EXERCISE REQUIREMENTS
An exact reproduction of the listing, minus the pictures, is the required output.

EXTRACTED RECORDS Block Start

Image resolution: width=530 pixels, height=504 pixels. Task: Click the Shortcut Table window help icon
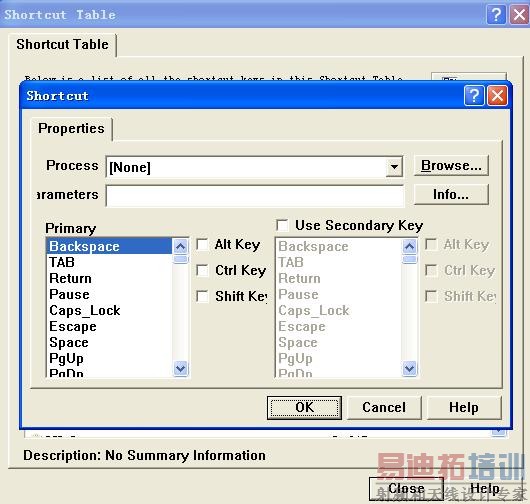coord(496,15)
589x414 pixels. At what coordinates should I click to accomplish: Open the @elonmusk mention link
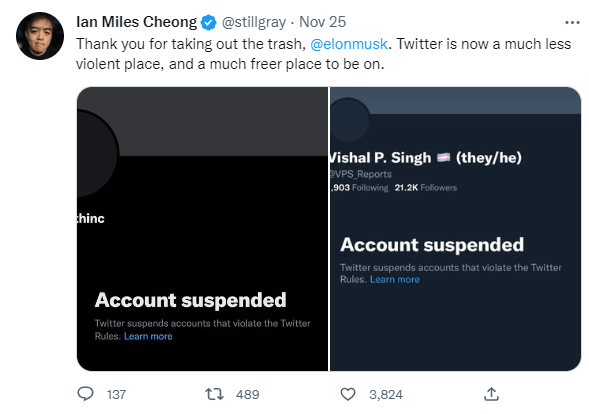coord(349,44)
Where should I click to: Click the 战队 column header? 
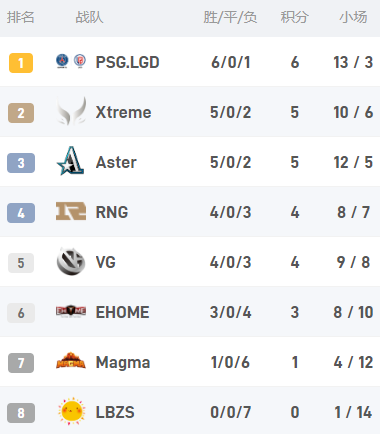(x=89, y=17)
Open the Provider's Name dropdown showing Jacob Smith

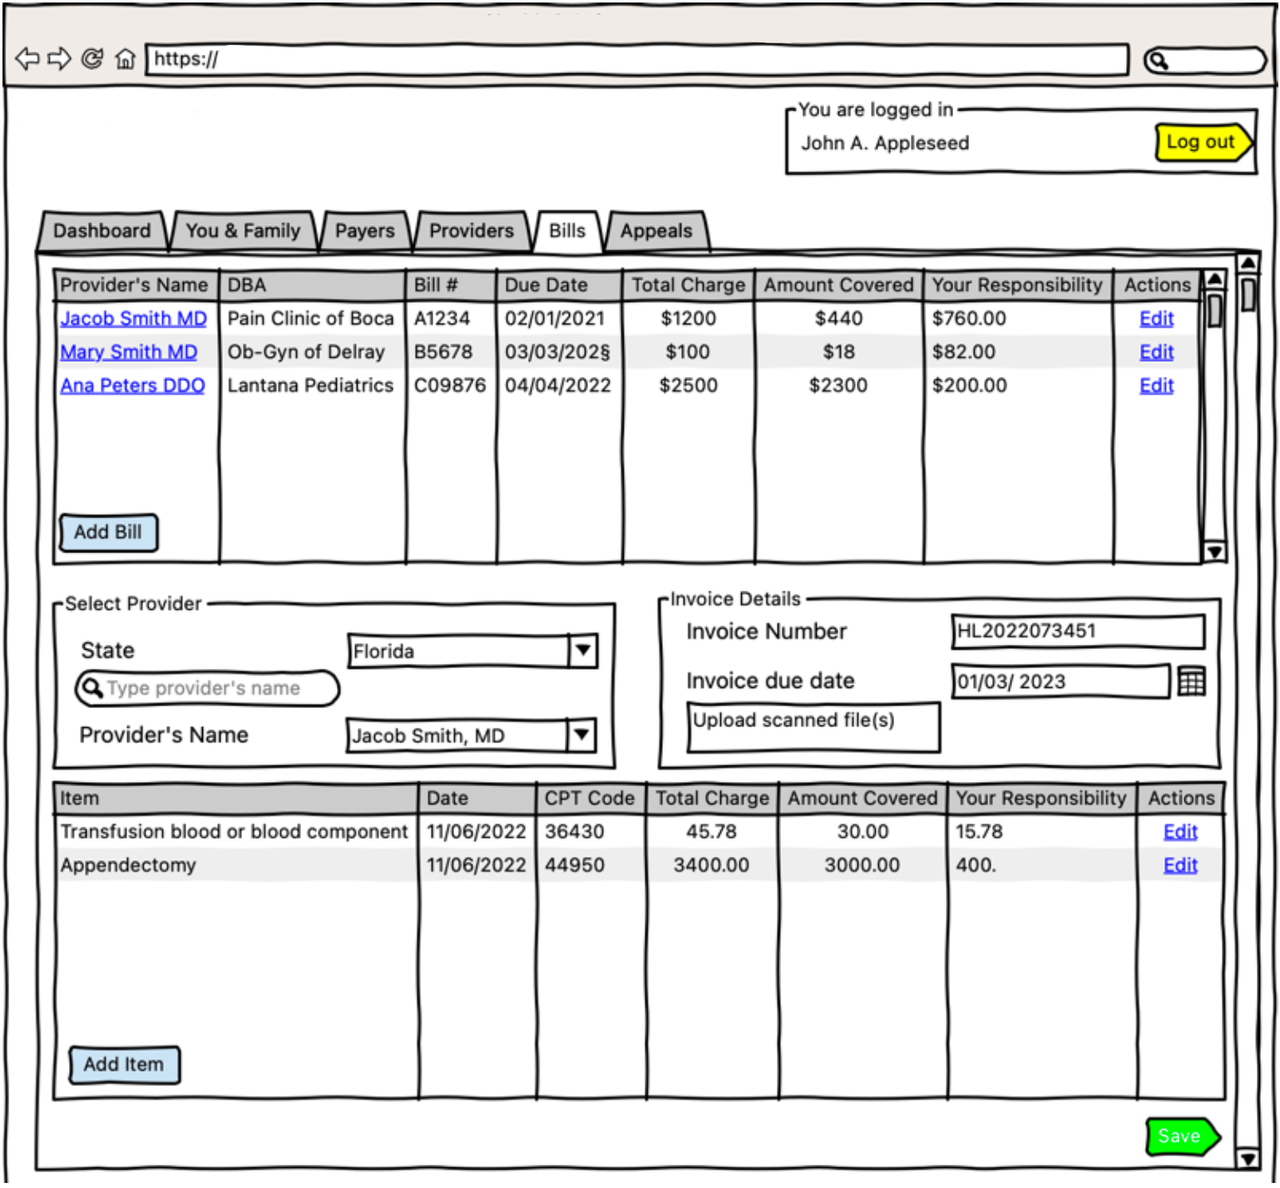[x=583, y=735]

EXTRACTED RECORDS Block End

OUTPUT OF THE TASK
Image resolution: width=530 pixels, height=504 pixels. Task: Click the Shortcut Table window help icon
coord(496,15)
589x414 pixels. At what coordinates should I click to accomplish: Open the @elonmusk mention link
coord(349,44)
Where should I click to: Click the 战队 column header? 
(x=89, y=17)
Open the Provider's Name dropdown showing Jacob Smith

[x=583, y=735]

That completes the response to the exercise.